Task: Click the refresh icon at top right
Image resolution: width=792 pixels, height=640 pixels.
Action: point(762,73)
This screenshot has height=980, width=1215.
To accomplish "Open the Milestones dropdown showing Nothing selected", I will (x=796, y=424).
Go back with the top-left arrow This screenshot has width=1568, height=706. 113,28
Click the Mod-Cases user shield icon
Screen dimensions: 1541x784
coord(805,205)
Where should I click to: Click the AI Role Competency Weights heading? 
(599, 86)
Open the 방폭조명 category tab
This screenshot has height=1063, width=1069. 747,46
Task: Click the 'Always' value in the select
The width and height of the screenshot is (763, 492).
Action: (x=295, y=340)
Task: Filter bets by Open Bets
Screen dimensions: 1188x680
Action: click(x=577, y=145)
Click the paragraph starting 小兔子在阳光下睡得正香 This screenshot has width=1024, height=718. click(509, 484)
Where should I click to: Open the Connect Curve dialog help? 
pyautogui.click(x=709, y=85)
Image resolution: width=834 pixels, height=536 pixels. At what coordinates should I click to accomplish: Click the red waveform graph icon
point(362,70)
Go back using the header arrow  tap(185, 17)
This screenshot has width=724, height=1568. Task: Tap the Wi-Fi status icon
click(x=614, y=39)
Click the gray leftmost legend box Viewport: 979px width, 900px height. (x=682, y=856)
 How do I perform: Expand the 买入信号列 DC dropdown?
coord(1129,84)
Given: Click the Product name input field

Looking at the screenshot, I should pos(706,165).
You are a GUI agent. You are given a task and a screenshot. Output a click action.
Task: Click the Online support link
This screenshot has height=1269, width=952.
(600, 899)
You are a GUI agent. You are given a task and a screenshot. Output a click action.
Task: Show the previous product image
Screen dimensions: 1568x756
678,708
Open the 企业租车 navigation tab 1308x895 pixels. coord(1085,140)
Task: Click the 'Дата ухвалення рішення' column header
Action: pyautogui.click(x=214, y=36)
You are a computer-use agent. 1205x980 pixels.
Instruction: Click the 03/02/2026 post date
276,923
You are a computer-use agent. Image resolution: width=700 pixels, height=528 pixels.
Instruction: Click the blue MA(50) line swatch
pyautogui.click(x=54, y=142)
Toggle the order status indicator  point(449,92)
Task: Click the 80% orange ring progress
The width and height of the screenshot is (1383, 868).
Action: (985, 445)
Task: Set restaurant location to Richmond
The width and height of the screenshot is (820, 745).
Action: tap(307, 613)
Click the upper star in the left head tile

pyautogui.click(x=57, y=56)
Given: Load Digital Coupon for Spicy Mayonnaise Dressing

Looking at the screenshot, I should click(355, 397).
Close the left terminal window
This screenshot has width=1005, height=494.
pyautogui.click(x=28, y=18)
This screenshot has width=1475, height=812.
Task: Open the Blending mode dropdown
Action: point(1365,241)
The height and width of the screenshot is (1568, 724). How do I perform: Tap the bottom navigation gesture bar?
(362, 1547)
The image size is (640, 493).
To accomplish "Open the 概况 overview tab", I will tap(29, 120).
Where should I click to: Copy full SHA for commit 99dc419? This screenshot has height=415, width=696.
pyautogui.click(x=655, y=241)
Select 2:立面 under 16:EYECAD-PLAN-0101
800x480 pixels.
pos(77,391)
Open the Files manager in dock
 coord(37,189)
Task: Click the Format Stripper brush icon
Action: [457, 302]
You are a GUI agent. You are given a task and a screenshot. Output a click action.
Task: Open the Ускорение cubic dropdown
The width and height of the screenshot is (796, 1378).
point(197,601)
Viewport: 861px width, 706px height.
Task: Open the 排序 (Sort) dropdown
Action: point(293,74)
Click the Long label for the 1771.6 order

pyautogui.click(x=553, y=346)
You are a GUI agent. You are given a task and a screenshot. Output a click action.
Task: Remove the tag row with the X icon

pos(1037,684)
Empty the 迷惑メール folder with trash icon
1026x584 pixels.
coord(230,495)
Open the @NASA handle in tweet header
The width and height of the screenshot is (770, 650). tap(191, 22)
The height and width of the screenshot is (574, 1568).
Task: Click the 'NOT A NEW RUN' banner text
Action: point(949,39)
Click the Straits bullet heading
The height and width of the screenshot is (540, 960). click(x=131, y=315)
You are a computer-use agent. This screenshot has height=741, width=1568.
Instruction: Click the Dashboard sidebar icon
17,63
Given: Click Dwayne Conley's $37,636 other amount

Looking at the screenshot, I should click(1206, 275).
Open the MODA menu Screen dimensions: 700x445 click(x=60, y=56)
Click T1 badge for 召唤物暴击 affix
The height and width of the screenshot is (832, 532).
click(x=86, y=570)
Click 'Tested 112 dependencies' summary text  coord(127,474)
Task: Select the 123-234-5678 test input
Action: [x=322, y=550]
..............................
▶ **Task directions**
In the listing above, the lines from the one containing "Given: Click Dwayne" through the last line are to be returned exactly.

▶ **The answer**
Given: Click Dwayne Conley's $37,636 other amount

Looking at the screenshot, I should click(1206, 275).
Open the MODA menu Screen dimensions: 700x445 click(x=60, y=56)
Click T1 badge for 召唤物暴击 affix
The height and width of the screenshot is (832, 532).
click(x=86, y=570)
Click 'Tested 112 dependencies' summary text  coord(127,474)
Task: Select the 123-234-5678 test input
Action: [x=322, y=550]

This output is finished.